She told me that when school started he had a hard time paying attention, hit the teachers, and would play chase without permission. He would cry before school would start, and his dad would have to carry him to the car while he put up a fight. But he would draw her pictures and write, I love you Mommy. He’d ask so sweetly, “do you want a hug?” She’d  fall in love with him all over again. She’d forgive all those meetings she had at the school and tried not to grow jaded when explaining his situation. She was always explaining the situation.

She told me about a day in March, a few years past, when she received a call from the teacher to pick up her son early from school. She walked tall into his special classroom and apologized for the massive amounts books and chairs strewn all over the room. Really, he knows better,” she’d say. She walked out of the building, her son’s hand in hers and made it to her car before she collapsed to cry. She cried for 2 straight hours and couldn’t even make dinner, she was too full of sorrow.

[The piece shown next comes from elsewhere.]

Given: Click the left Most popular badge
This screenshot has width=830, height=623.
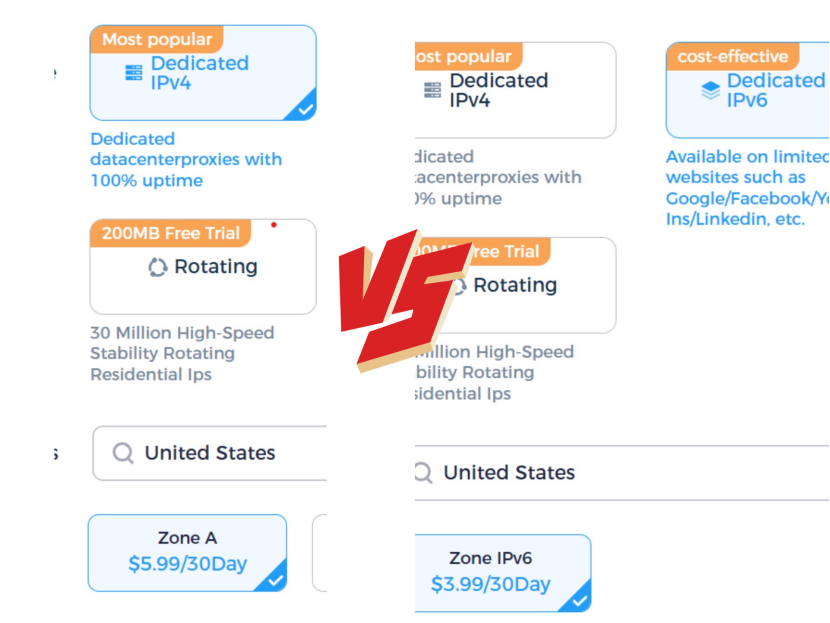Looking at the screenshot, I should coord(156,40).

She told me that he could dream of the future and have night terrors that haunted him for weeks. He’d get up at bizarre hours of the night to gather and cut up his clothes. He’d sprinkle cinnamon all over the house 2 days before Christmas because he liked the smell.  And dump baby powder all over his room because he said, “I miss the snow.” She looked surprisingly good for being awake all this time.

She told me that although he is growing up into a beautiful young man, he is taller than her now and in some ways smarter than her. But he’s moody and sad, happy and mad. Up and down he goes, round and round he goes. He’s always able to lure her into his trap. He can even catch her eyebrow twitch and it seems that he can read her mind before she speaks. He’s always inches from her and circling around her. Pecking at her, laughing at her, chasing her, and clawing at her. Unfathomable that this was the same human being that had just slipped out so effortlessly into the world.

She told me with a pensive tone that her entire being was filled with fright and even her soul, her aching soul, mourned for it to be over. And she felt betrayed because she asked me, “isn’t your soul supposed to be stronger?” Traitor, she’d call it. She said she felt empty and blank. She’d ask, “how much can one vessel hold?” And with every night that she went to bed thinking she was spent, she’d wake up and have to start it all over again.  Each and every night, each and every day. She then told me that when the best place in the nation said, “your son is a candidate for our inpatient program,” she was surprised to be struck with grief instead of relief.

A few moments passed, and then she just stopped. She wiped her cheek and told me in confidence that she wanted to tempt fate in a sea of aqua glass. Feel the wind rush past her face. Witness the brown clouds get taken over by the foam. Tease the pull toward the moon and float. Revel in that and not talk about home.